Woolworths plans store restructure and addition of two new departments

Woolworths will revamp its store operating model for the first time since 2011, to put a greater focus on fresh food, convenience and customer service to suit changing customer needs.

The supermarket briefed team members on Wednesday about the implementation of the store model which will see the creation of two new fresh food departments at stores in the coming months.

Fresh Service will manage customer service at the deli, butchery and seafood counters while Fresh Convenience will cover dairy, eggs, pre-pack meat, branded bread and meal solutions.

“Over the last few years our customers’ needs have changed, but the way we have been operating our stores has stayed the same,” Claire Peters, managing director, Woolworths Supermarkets said.

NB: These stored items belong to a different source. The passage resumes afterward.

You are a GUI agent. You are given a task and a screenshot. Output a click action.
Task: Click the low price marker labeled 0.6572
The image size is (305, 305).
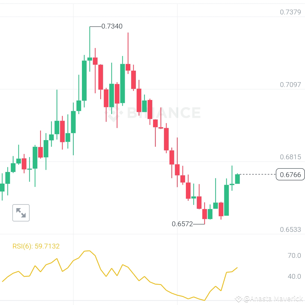(182, 224)
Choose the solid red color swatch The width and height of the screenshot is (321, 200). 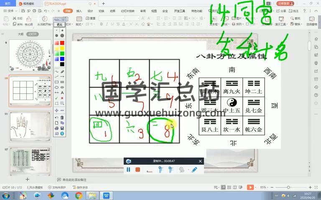click(62, 43)
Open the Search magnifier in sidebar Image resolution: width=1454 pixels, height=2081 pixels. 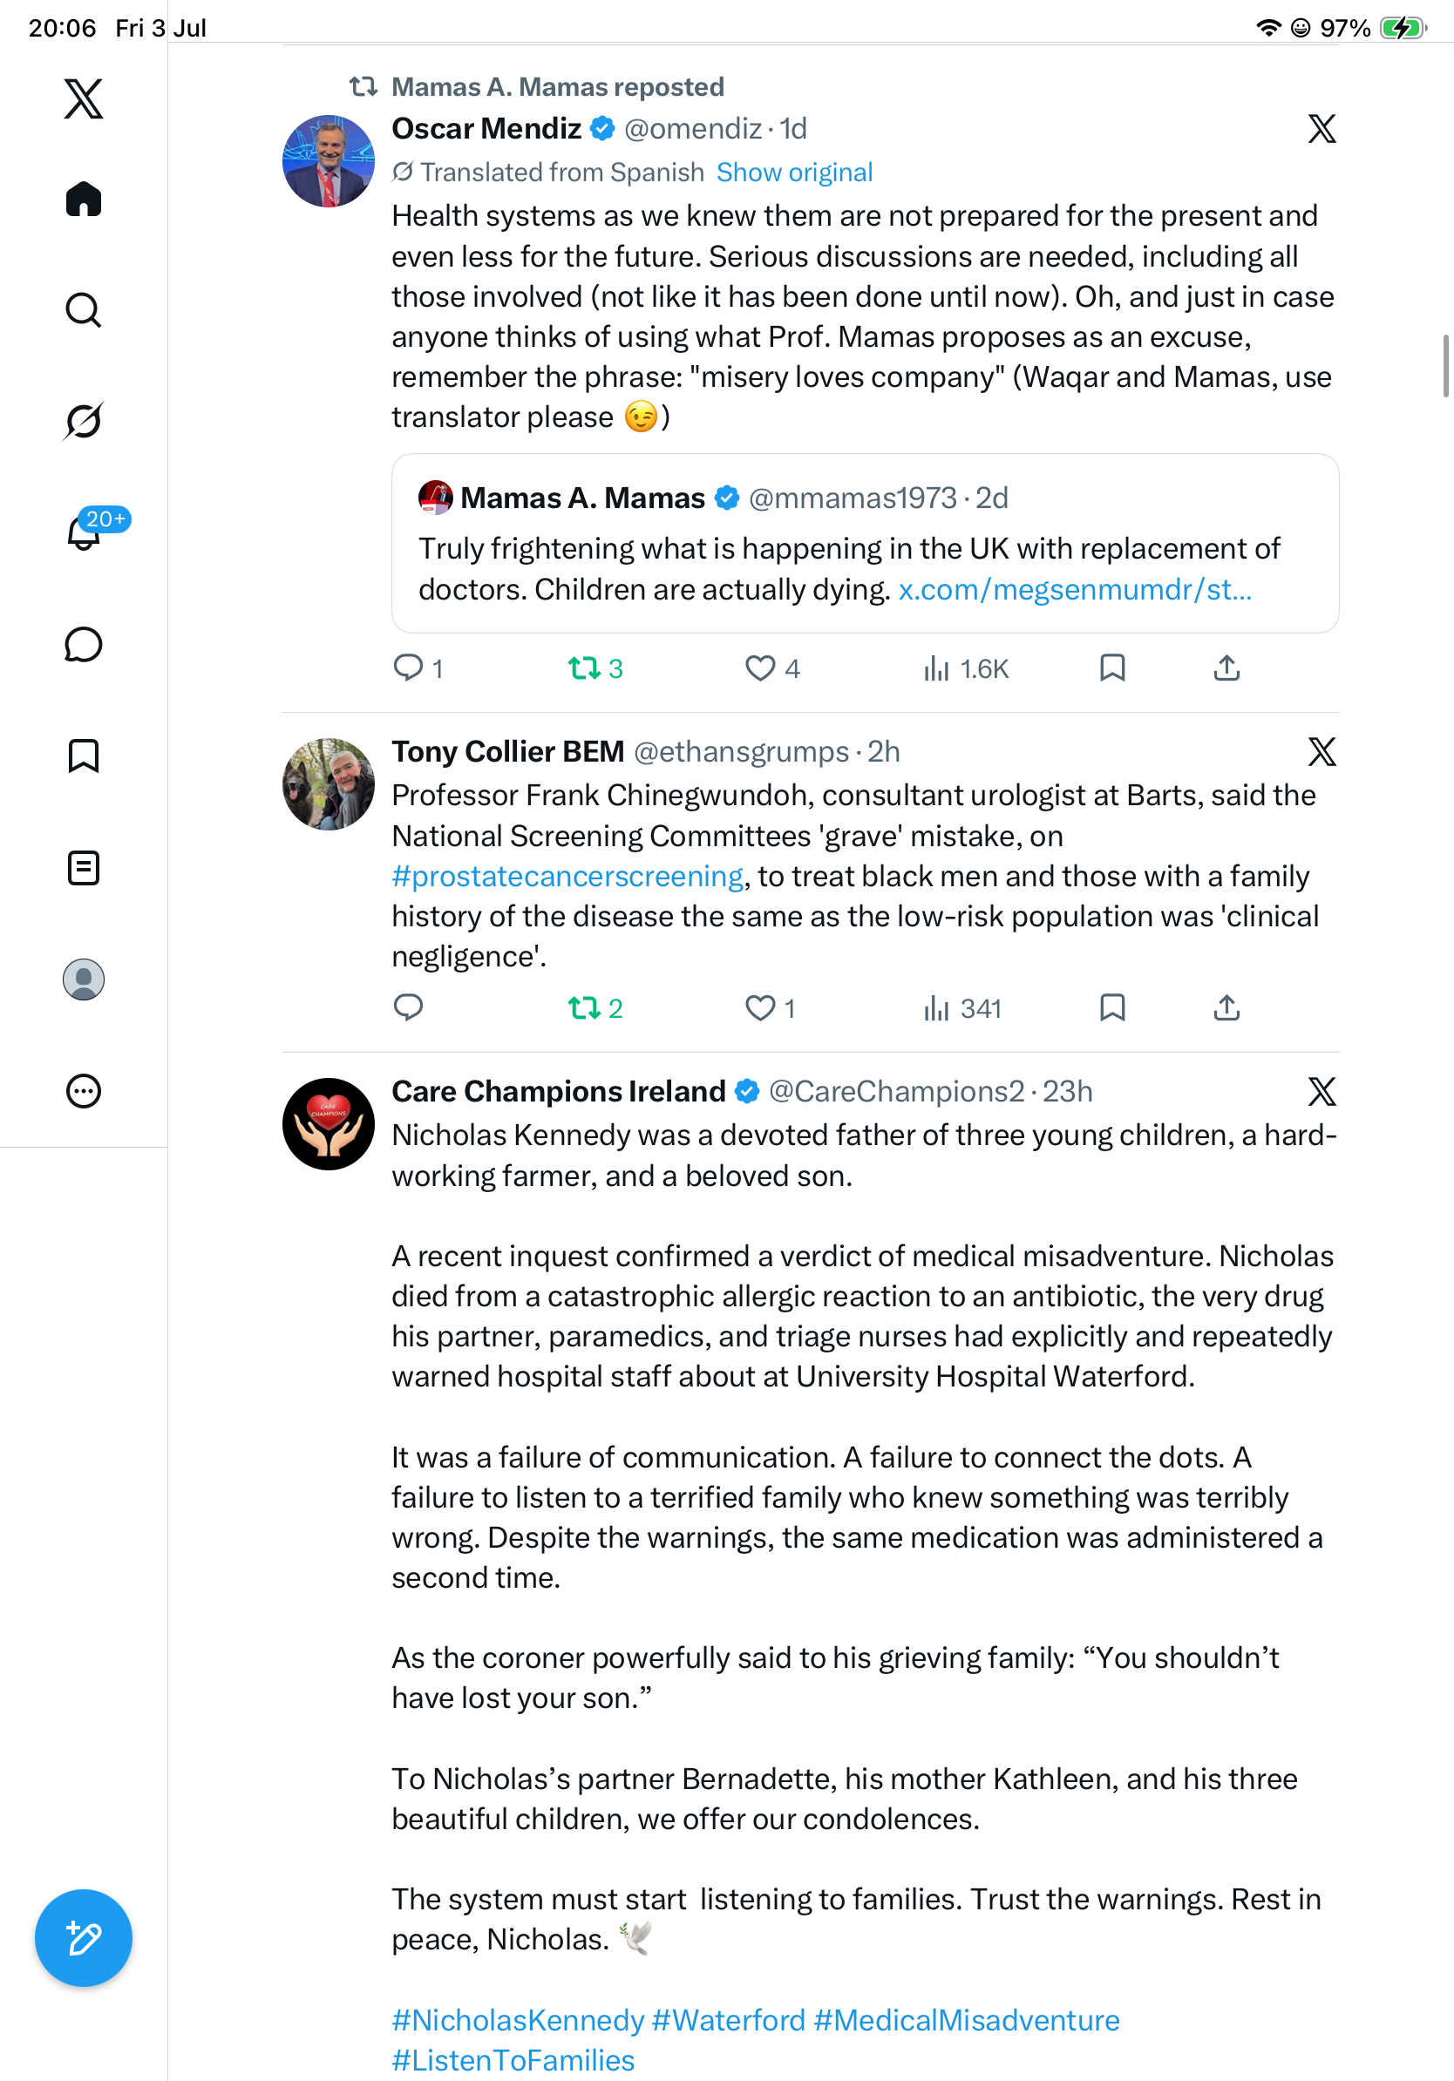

“With customers’ ongoing expectations in fresh, and more shoppers looking for increased convenience, our stores need to deliver the best possible customer experience, every time.”

Peters said the new model will allow team members to be “more customer focused than ever before”.

Last week at the AFGC’s Food & Grocery conference, Woolworths highlighted the need for better convenience offerings for time-poor customers, as well as new and different choices that are good for health, wellbeing and the planet.

While the number of team members required in the new structure will not change, some current roles will be made redundant. Woolworths said in a statement to Inside Retail that it aims to provide “as many redeployment opportunities as possible”.

Woolworths will invest more than $10 million in team training and development as part of the restructure and will add Assistant Team Manager roles to facilitate better management progression.

The operating model has already been rolled out across a group of stores in New South Wales, with changes to other stores to be phased in over the coming months.

The supermarket recently revealed plans to further reduce promotions and focus on everyday value in stores in an effort to gain better “price trust” among consumers.

Shopper feedback revealed that price is the most important element of customer’s trust and is a key area of focus for the retailer.